Unioni civili, Marchini: “Non celebrerò matrimoni”

Unioni civili, Marchini: “Non celebrerò matrimoni”

Il candidato sindaco a Roma, Alfio Marchini, ieri in un Forum con l’Ansa è tornato a far discutere. Tra i temi trattati, il voto ai giovani, la sicurezza in città e le unioni civili: “Nulla contro il riconoscimento dei diritti civili”, ma se dovesse diventare sindaco non celebrerà matrimoni gay.
Immediata la replica di Maria Elena Boschi: “Ogni sindaco è chiamato ad applicare la legge, se il Parlamento domani deciderà di approvare la legge sulle unioni civili, mi auguro che i sindaci, primi cittadini, diano il buon esempio e rispettino la legge”.

Sicurezza – Sul tema della sicurezza in città, invece, Marchini ha detto che “sosteniamo l’uso dei droni e della tecnologia per garantire la sicurezza in città”, bisogna “dare la possibilità ai cittadini di partecipare al comitato di sicurezza e ordine pubblico”. Altro cardine del discorso è stato “l’utilizzo dell’esercito a presidio non solo del centro ma anche delle periferie, ed anche oltre il periodo del Giubileo”.

Imu alle strutture della Chiesa – “Far pagare l’Imu al Vaticano su strutture non dedicate al culto? Ma non bisognerebbe neanche parlarne, certo che sì”, ha continuato Marchini. “Le strutture ricettive che ospitano pellegrini devono pagare ma penso anche che il Vaticano dovrebbe mettere a disposizione il suo patrimonio per iniziative sociali: a Corcolle c’è una parrocchia vuota in un quartiere dove ci sono molte giovani coppie con figli e servirebbe asili nido. Ecco il Vaticano potrebbe mettere a disposizione quei locali e in cambio si può ragionare su come affrontare la questione fiscale. Bisogna essere pragmatici.”
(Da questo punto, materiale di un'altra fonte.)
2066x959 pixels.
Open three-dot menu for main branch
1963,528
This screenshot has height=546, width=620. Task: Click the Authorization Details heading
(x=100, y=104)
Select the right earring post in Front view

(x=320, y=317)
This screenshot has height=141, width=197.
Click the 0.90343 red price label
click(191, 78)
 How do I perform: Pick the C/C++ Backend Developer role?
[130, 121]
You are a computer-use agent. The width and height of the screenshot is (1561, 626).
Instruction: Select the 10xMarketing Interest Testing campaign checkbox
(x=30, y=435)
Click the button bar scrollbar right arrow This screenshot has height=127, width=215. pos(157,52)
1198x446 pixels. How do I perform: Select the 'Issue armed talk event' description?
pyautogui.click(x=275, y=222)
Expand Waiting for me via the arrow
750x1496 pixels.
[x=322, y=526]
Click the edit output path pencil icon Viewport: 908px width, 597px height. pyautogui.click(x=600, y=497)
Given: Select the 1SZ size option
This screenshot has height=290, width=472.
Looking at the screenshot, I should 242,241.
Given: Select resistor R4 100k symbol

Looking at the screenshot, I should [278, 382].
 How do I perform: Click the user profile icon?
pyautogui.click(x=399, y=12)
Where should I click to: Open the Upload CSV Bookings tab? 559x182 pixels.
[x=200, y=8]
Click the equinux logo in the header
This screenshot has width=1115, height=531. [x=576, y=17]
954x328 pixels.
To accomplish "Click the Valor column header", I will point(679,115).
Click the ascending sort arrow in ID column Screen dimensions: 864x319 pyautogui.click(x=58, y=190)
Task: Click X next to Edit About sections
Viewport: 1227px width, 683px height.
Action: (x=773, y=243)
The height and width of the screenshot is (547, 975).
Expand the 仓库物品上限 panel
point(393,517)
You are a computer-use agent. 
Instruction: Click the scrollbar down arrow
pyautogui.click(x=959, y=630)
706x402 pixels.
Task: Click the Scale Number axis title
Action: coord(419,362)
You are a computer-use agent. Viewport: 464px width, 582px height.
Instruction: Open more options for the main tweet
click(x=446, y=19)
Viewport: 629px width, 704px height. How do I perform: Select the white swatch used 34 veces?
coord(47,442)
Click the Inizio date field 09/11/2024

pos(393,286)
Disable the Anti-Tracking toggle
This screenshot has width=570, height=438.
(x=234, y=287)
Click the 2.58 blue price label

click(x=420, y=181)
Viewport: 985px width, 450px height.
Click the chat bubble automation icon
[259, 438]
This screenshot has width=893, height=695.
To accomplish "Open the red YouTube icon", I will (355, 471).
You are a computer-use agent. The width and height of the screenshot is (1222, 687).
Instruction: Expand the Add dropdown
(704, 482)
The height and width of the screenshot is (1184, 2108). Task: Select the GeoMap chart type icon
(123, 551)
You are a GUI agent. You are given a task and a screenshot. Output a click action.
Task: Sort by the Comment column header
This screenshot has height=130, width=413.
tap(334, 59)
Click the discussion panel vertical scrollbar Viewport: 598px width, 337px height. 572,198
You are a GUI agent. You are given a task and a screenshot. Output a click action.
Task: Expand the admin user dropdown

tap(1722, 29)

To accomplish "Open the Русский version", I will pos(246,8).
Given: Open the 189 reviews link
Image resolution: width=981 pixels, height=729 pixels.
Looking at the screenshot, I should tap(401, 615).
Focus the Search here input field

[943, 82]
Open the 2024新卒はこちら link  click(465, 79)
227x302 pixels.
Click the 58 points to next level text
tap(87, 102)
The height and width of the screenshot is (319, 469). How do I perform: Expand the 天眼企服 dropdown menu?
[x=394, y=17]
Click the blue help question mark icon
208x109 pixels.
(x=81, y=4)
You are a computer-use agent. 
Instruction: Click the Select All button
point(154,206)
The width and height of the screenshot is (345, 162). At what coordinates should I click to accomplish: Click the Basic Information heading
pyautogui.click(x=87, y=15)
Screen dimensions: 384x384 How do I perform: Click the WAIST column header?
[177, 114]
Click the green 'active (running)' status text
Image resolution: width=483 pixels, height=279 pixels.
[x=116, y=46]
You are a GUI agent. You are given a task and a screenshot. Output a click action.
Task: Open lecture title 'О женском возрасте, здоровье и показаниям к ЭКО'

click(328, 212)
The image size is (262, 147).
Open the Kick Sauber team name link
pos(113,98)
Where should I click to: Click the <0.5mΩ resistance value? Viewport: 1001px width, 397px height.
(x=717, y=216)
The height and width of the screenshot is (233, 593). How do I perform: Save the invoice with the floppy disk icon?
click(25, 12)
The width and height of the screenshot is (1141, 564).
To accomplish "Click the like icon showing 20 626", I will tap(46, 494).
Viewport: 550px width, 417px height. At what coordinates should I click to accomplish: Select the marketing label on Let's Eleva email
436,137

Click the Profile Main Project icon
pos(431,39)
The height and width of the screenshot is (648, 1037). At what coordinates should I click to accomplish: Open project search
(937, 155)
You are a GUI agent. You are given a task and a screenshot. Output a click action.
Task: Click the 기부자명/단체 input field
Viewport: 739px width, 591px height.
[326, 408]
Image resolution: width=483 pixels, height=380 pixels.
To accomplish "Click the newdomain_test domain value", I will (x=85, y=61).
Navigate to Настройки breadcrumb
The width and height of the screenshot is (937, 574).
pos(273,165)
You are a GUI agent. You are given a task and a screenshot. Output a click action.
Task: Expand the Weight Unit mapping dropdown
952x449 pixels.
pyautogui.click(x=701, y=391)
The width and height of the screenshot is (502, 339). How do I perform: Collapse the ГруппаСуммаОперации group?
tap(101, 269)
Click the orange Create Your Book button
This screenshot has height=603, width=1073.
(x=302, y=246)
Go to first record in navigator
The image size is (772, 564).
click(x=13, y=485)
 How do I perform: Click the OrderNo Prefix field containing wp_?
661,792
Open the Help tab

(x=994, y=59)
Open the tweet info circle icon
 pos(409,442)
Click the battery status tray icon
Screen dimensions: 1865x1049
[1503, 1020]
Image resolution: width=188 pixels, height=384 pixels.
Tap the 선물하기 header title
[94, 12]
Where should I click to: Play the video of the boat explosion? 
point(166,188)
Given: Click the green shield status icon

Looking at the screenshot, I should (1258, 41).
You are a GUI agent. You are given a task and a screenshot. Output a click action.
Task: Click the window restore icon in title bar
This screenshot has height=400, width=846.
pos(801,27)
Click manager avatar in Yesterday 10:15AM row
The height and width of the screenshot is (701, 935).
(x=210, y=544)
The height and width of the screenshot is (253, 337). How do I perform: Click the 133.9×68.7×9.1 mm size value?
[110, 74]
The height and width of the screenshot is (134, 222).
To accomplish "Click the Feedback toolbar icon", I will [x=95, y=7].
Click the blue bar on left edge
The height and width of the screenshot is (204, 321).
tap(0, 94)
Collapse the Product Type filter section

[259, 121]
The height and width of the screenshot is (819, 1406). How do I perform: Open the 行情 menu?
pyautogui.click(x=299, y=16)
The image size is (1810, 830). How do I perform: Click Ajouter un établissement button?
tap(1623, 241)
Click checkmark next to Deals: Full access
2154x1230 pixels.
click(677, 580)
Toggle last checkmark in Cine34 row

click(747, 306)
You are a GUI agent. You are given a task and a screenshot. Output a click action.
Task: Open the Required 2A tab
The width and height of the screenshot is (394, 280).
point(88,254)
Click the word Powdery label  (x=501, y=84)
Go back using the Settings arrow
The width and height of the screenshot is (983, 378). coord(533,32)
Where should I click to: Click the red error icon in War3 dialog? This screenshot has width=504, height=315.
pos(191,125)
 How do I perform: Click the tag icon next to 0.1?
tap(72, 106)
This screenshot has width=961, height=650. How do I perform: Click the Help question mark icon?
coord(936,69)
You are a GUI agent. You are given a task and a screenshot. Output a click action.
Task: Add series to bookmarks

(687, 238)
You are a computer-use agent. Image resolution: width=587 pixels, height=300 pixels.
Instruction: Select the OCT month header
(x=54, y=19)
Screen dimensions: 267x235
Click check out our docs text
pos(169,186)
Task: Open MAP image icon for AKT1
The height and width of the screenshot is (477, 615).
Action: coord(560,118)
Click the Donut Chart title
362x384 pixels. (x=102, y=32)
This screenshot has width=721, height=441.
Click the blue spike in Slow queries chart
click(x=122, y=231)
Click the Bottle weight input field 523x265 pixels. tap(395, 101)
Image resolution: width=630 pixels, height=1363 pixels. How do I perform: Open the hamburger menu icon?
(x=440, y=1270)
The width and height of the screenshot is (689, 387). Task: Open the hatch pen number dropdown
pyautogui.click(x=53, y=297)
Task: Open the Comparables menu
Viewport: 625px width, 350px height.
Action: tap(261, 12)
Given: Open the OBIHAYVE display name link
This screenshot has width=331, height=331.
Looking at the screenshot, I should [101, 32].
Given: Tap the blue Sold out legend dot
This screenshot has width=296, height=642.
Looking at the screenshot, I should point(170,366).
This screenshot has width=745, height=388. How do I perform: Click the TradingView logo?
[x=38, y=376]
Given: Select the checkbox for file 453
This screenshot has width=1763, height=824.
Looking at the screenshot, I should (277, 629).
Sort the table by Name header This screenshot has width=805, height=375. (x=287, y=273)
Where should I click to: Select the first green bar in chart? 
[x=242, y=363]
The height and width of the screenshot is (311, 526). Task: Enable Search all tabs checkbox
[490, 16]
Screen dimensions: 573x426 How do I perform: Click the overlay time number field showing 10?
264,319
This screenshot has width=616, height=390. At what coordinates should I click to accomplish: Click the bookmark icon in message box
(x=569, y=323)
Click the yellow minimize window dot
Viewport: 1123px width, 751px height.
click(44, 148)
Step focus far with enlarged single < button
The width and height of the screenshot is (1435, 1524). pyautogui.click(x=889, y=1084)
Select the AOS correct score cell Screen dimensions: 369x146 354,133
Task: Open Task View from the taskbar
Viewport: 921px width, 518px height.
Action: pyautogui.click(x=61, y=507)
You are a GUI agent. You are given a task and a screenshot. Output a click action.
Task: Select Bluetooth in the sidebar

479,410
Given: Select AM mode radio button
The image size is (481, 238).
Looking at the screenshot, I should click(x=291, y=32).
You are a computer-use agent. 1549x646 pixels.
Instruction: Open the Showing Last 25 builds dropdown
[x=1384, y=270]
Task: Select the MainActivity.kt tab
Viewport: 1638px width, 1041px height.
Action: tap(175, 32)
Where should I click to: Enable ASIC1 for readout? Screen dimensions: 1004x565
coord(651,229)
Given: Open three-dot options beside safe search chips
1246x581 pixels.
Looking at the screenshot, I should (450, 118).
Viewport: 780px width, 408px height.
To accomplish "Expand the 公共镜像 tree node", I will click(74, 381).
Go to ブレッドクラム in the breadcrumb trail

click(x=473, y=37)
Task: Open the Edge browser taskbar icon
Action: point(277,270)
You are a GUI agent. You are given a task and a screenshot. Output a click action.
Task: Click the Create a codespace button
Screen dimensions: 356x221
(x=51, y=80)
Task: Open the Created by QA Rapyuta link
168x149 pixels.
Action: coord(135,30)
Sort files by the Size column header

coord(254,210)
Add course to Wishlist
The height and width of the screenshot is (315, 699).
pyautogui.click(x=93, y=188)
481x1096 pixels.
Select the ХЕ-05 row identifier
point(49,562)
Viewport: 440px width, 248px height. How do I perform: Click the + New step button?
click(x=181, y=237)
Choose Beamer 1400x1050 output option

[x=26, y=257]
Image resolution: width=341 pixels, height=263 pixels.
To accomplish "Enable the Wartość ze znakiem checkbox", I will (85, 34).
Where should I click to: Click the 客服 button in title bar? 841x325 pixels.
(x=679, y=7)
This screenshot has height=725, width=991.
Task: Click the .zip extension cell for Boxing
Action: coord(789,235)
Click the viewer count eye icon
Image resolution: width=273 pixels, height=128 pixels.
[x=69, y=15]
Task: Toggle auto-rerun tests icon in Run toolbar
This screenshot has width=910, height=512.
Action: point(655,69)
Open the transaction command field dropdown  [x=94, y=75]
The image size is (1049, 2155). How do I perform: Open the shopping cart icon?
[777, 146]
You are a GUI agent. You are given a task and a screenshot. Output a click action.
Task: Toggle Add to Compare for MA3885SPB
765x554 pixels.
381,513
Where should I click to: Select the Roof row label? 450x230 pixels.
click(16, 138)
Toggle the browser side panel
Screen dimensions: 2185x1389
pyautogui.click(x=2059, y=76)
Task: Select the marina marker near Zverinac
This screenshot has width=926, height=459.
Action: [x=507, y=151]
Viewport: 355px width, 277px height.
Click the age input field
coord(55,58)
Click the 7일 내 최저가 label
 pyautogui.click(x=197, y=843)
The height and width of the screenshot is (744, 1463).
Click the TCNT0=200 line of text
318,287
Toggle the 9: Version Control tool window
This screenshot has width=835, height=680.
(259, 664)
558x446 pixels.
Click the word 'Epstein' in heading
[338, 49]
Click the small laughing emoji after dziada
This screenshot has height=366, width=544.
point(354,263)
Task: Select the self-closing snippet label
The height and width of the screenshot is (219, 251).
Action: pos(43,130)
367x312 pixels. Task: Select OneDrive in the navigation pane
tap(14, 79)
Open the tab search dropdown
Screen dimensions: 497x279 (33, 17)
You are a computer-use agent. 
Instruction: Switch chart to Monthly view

Critica al M5S – Nel lungo discorso del candidato non poteva mancare una dura replica alla politica dei grillini: “I romani dovrebbero avere un sindaco e non una brillante presentatrice televisiva che recita un copione e che scappa dai confronti. Un candidato sindaco che si impegna a farsi validare da altri le proprie decisioni lascia il tempo che trova. A differenza del M5s, noi rappresentiamo una politica concreta”. “I cinquestelle – ha ribadito Marchini – parlano bene e razzolano male. Hanno sempre criticato il Pd, ma erano pronti ad entrare in giunta con Marino, quando ci siamo autosospesi loro sono rimasti al loro posto e dal notaio per mandare a casa il sindaco non si sono visti”.

“Non credo in un uomo solo al comando – ha concluso Marchini -. Nei prossimi giorni presenteremo una squadra di altissimo livello e ci saranno donne, io credo nelle donne. Le rivoluzioni le hanno sempre fatte le donne e i giovani”.